The study says that factors that influence activity include where in the world the ivory was sold; whether the ivory had been carved or worked in any way; the legality of the sale; and the total volume of ivory that was estimated to have been traded that year.
“The identified price determinants, such as region, product type, legality, and the interactions between region and legality, as well as region and type, may reflect the socio-cultural demand for ivory in its various forms. Regional differences, in particular, should be representative of social and cultural demand. Regional demand for a type of ivory (raw, polished, carved) may be reflective of the more particular market demands, as well as potentially the existence of domestic ivory processing facilities. For example, high prices across Asia are likely reflective of local demand, and distinctly higher prices of carved and polished ivory in East Asia may be indicative of particularly strong demand for these products,” says the study.
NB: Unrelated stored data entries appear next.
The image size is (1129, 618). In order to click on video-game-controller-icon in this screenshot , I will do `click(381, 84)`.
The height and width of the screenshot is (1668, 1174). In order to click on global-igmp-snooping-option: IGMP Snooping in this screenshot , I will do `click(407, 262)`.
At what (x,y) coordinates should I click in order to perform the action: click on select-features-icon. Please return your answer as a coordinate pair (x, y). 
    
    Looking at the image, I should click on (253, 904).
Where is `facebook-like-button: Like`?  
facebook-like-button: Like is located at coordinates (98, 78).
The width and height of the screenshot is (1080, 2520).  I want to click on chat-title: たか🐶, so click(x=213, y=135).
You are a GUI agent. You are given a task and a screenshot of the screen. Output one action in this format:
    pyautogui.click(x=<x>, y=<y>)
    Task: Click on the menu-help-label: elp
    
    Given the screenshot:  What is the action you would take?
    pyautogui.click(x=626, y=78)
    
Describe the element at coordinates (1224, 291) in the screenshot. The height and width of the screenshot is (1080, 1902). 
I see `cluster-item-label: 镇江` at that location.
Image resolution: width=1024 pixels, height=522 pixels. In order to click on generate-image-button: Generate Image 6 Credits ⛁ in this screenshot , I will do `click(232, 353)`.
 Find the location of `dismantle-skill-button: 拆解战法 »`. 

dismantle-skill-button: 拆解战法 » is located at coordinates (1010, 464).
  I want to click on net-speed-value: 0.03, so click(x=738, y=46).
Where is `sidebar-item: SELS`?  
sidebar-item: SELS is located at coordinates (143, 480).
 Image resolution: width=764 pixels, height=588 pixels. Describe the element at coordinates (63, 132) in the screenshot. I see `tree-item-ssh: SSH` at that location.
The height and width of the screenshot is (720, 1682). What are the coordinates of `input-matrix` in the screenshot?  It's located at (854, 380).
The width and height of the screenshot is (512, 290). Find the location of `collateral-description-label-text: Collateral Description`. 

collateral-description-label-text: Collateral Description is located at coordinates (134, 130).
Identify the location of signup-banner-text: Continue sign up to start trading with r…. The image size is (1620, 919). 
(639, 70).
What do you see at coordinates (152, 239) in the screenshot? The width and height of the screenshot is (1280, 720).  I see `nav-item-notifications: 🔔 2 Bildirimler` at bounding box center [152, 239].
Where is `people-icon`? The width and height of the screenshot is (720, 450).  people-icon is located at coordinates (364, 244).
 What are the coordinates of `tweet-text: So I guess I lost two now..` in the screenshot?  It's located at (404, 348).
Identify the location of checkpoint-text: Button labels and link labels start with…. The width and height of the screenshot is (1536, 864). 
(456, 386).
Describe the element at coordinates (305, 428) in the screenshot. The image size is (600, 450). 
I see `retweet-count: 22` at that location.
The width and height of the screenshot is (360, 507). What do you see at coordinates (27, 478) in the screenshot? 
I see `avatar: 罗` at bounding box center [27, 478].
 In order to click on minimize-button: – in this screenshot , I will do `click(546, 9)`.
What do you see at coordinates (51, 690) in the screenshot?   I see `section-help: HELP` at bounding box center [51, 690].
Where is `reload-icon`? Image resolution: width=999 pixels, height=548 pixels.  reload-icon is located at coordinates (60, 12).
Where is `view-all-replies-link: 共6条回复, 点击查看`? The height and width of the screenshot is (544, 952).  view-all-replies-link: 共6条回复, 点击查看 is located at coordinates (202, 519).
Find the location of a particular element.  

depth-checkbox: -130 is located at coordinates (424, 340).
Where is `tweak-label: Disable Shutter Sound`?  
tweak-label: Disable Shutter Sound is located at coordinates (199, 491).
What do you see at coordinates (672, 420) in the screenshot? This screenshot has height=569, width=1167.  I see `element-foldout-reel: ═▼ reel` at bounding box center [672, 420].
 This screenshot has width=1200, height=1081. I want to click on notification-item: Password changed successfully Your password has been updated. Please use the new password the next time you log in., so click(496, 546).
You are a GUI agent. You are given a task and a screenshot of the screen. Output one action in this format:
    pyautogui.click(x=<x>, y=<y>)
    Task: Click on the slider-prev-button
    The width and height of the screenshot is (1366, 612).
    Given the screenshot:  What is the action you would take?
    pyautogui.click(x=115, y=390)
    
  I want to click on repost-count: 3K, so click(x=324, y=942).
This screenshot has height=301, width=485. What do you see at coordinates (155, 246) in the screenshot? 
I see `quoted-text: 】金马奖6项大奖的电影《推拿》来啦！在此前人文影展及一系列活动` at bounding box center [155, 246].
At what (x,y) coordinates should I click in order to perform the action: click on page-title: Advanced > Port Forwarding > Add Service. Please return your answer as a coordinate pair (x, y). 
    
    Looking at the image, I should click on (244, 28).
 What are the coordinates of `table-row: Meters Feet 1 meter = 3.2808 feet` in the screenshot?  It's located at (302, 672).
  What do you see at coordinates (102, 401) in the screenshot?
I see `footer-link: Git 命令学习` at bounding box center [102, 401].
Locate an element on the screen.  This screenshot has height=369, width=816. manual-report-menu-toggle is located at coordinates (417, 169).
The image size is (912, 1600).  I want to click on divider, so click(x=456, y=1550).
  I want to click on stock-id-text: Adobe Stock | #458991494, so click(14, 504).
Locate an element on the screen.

It adds, “Legality may also reflect socio-cultural attitudes towards ivory or regional enforcement activity. Almost equivalent prices for legal and illegal ivory observed in South Asia may be indicative of a disregard of ivory legality or low risk of law enforcement intervention.”
The researchers hope that these findings will lead to better decisions on global ivory policies. They say an understanding of regional price trends and associated demand, alongside a comprehension of which factors influence market price, can inform conservationists, law enforcement, and policymakers on where to focus efforts on anti-trade campaigns, and wildlife conservation.
“Quantitative results from the present study have the potential to contribute to the bioeconomic modeling literature that examines optimal intervention mechanisms related to elephant population management. For example, existing models could be calibrated, tested, and modified with the regional and temporal price trends identified to improve their accuracy. This may add evidence to support decisions concerning the CITES ivory ban and national trade regulations. A similar framework could also be applied to other endangered species experiencing poaching and illegal trade in their products, such as rhinos and tigers, to achieve more orchestrated conservation efforts for global wildlife,” says the team.